2003-06-05 Thread Larry Jones
Tony Lewis writes:
 
 The issue we've been discussing is what to do about things that almost
 follow the rules for HTML comments, but don't quite get it right. By
 default, wget ignores legitimate HTML comments.

I think the point of the suggested option was to not even try to
identify HTML comments and thus treat them as ordinary text.

-Larry Jones

I kind of resent the manufacturer's implicit assumption
that this would amuse me. -- Calvin


Re: Comment handling

2003-06-05 Thread George Prekas

 Tony Lewis writes:
 
  The issue we've been discussing is what to do about things that almost
  follow the rules for HTML comments, but don't quite get it right. By
  default, wget ignores legitimate HTML comments.

 I think the point of the suggested option was to not even try to
 identify HTML comments and thus treat them as ordinary text.

I think that this may be a solution. Any comments (!) ?? A problem would be
if the comment comments out HTML code that the page creator _really_ wants
to comment :-)
Now, Tony Lewis you are right. As far as I have seen each browser handles
comments in its own way.
I guess that we could use Mozilla's code, or at least the idea behind it.
They have probably seen lots of invalid comments.
When I started this discussion I thought it would be a piece of cake to
handle correctly comments, but now I have changed my mind.

[...]



Re: Comment handling

2003-06-05 Thread Aaron S. Hawley
i suppose my proposal should have been called --disobey-comments (comments
are already ignored by default).

i'm just saying what's going to happen when someone posts to this list:
My Web Pages have [insert obscure comment format] for comments and Wget
is considering them to (not) be comments.  Can you change the [insert
Wget comment mode] comment mode to (not) recognize my comments?
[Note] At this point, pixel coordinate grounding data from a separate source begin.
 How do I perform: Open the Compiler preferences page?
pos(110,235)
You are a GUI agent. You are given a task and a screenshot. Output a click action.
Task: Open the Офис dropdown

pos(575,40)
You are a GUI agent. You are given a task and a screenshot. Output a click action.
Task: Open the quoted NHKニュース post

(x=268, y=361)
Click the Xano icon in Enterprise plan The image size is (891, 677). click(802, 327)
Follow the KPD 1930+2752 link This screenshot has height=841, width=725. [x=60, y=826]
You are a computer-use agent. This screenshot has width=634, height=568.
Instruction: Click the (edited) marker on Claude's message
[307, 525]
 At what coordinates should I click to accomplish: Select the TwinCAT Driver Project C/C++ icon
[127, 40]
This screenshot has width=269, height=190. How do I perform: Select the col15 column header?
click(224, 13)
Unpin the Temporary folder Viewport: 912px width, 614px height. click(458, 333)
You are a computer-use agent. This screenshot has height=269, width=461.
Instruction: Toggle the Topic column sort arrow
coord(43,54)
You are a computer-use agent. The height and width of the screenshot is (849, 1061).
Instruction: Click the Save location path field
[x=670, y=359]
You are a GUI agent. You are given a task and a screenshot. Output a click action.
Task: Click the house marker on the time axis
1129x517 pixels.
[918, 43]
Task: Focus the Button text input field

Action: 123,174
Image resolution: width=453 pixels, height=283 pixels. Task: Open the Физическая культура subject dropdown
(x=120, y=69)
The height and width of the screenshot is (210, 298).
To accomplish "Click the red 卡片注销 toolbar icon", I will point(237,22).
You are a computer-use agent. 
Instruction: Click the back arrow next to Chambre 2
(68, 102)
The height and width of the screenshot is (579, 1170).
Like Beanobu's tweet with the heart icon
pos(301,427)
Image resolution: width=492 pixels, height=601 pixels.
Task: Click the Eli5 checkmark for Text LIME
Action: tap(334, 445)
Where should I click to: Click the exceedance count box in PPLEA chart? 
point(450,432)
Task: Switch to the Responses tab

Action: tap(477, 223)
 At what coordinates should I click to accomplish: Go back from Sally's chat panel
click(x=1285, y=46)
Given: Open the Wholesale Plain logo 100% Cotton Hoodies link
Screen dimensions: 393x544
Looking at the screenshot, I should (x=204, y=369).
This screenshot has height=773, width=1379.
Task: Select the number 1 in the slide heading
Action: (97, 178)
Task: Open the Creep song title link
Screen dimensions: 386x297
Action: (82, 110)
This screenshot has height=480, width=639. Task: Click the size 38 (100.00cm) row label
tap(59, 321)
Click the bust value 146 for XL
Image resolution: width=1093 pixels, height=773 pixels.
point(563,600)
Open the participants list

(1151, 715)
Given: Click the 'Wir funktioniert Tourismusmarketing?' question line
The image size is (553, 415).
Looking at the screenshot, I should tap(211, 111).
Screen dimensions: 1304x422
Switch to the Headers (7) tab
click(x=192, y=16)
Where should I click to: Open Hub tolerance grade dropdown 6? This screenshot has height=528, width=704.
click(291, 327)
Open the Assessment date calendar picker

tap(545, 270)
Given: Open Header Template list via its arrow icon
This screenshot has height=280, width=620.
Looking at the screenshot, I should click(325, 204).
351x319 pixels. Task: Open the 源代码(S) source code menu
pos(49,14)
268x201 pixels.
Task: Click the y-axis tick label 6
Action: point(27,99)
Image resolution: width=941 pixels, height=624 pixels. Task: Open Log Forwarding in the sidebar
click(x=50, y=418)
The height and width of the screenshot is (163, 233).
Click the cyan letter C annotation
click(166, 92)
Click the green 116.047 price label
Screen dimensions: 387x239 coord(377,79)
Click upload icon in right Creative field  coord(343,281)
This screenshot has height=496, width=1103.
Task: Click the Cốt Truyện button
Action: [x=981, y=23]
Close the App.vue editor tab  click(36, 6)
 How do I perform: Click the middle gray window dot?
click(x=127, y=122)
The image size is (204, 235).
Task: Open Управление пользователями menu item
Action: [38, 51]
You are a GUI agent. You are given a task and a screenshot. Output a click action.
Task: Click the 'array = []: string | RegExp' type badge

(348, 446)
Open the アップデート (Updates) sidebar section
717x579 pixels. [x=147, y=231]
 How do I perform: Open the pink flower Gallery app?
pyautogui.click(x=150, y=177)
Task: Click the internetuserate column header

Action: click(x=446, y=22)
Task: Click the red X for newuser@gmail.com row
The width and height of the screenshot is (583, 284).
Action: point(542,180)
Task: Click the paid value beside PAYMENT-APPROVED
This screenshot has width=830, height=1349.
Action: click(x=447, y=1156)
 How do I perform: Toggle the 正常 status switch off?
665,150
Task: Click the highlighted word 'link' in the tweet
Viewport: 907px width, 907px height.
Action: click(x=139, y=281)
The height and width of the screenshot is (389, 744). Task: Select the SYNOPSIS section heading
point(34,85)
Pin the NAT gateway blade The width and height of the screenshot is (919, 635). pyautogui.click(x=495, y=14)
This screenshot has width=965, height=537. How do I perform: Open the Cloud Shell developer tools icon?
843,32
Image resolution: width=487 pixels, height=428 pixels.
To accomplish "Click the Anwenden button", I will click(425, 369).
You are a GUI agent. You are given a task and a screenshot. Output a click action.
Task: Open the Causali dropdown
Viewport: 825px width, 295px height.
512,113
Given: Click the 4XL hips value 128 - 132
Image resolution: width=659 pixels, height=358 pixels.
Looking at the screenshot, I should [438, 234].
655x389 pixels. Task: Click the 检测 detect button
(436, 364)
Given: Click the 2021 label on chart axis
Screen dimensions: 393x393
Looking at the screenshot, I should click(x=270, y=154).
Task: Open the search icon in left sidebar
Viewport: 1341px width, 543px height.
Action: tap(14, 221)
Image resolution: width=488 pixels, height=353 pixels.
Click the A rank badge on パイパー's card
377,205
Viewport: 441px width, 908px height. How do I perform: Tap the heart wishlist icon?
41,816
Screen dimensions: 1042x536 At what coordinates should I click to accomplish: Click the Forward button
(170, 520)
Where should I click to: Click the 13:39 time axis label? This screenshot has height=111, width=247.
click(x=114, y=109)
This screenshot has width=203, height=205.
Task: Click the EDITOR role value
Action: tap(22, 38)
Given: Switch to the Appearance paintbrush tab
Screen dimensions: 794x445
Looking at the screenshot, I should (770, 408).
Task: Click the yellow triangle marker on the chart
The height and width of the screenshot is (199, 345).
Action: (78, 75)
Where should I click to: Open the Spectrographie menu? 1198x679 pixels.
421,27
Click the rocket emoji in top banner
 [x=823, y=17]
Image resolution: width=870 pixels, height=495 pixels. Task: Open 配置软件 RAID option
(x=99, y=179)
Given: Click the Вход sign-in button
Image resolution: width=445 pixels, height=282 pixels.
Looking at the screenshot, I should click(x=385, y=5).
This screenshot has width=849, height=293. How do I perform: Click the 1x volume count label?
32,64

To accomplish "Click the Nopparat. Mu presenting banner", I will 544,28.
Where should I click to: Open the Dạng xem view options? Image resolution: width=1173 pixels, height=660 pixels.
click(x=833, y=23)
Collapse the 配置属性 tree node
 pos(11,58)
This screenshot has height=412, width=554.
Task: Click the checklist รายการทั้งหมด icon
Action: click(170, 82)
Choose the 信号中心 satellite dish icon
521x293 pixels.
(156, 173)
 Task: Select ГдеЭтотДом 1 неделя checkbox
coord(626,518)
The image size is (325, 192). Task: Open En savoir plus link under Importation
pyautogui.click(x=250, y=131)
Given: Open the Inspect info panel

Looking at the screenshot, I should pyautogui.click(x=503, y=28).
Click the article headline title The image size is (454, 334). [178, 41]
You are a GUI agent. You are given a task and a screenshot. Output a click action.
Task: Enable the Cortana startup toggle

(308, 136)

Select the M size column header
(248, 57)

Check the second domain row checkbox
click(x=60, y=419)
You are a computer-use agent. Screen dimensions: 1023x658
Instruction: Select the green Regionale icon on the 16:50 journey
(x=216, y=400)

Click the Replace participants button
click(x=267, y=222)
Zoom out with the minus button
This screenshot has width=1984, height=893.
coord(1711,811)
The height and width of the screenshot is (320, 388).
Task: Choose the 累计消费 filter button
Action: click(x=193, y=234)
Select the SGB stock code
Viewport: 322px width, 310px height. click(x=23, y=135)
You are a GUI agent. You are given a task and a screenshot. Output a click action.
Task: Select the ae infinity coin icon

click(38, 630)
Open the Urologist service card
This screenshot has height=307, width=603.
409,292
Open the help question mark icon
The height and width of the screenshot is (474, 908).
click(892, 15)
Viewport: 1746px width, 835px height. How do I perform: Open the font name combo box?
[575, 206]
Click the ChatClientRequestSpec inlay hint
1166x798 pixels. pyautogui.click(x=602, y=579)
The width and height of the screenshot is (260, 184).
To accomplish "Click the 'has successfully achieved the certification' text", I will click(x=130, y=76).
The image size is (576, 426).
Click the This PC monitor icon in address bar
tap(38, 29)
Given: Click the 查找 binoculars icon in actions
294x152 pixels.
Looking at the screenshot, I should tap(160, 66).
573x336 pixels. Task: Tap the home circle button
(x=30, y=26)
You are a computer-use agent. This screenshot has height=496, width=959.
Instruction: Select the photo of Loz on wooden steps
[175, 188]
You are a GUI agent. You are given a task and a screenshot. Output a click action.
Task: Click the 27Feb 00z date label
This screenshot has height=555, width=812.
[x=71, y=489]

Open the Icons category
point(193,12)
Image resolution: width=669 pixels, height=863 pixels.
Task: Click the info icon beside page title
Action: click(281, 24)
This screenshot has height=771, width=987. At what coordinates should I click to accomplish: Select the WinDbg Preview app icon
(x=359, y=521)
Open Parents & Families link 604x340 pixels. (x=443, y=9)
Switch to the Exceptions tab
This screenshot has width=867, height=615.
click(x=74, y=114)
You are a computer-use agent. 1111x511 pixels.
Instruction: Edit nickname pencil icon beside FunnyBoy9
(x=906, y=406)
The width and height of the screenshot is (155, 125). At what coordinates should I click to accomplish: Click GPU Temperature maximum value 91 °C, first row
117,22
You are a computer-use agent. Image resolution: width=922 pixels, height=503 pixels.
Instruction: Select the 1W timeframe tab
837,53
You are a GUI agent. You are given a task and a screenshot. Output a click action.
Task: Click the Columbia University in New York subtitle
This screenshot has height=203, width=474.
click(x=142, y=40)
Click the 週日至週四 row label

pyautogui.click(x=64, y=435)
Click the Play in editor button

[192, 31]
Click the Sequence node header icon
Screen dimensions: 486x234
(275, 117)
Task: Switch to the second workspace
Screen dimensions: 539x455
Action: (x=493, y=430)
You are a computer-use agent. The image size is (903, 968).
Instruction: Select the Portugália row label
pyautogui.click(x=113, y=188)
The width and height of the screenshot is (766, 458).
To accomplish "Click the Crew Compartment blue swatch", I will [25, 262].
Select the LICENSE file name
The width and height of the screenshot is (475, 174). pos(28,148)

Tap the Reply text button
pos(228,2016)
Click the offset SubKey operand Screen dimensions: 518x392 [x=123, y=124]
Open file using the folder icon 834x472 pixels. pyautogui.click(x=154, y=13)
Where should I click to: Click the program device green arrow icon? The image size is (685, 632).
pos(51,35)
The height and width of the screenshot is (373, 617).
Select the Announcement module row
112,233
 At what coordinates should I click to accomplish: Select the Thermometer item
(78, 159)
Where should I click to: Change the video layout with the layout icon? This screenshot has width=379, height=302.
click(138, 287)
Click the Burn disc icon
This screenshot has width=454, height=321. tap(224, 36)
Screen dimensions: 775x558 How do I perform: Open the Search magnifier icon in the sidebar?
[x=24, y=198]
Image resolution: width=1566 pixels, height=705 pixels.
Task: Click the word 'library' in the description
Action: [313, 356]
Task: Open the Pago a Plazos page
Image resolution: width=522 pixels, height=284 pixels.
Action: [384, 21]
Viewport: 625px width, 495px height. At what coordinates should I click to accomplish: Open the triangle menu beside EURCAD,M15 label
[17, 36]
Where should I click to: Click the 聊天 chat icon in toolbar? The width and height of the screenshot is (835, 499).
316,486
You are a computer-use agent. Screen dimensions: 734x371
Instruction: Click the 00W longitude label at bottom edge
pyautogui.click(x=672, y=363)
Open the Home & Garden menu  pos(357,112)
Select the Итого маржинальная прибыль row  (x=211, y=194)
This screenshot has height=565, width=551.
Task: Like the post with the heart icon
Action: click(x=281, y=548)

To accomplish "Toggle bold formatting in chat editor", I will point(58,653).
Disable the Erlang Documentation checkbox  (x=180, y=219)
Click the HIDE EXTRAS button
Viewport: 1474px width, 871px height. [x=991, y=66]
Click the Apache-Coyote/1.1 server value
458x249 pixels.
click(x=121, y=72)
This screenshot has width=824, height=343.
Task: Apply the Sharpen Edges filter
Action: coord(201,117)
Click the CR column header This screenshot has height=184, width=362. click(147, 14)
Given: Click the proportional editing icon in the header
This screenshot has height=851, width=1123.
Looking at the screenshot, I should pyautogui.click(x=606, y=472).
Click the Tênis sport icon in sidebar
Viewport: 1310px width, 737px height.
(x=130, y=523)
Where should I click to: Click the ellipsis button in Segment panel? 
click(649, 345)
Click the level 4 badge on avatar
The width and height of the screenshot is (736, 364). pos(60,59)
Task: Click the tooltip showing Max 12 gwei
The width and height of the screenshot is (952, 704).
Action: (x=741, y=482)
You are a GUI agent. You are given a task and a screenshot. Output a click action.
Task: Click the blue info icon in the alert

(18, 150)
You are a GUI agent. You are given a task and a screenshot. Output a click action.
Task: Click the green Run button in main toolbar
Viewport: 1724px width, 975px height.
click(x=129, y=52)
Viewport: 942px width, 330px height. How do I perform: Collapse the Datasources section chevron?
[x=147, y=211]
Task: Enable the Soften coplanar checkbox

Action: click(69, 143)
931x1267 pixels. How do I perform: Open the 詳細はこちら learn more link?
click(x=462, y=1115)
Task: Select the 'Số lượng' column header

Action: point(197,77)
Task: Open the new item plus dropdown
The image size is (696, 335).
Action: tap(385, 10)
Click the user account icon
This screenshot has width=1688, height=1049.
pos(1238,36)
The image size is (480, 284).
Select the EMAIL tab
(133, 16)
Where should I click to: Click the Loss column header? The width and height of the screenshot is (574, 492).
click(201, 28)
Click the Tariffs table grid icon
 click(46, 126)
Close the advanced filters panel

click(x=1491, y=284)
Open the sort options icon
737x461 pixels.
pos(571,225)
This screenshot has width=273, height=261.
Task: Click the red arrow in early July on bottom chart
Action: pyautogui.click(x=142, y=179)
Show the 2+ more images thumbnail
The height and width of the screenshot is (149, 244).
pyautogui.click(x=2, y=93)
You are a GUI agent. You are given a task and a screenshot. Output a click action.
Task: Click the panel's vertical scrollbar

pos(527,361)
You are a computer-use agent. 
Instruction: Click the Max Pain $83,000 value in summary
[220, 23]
i think the idea of quirky comments modes are cool, but is it the better
solution?
/a

On Wed, 4 Jun 2003, Aaron S. Hawley wrote:

 why not just have the default wget behavior follow comments explicitly
 (i've lost track whether wget does that or needs to be ammended) /and/
 have an option that goes /beyond/ quirky comments and is just
 --ignore-comments ? :)

 /a


Re: Comment handling

2003-06-05 Thread George Prekas
[...]

 i suppose my proposal should have been called --disobey-comments (comments
 are already ignored by default).

I suppose that this is a good idea, since it won't be enabled by default and
someone could enable it if the page he wants to download is very buggy
concerning the comments.


 i'm just saying what's going to happen when someone posts to this list:
 My Web Pages have [insert obscure comment format] for comments and Wget
 is considering them to (not) be comments.  Can you change the [insert
 Wget comment mode] comment mode to (not) recognize my comments?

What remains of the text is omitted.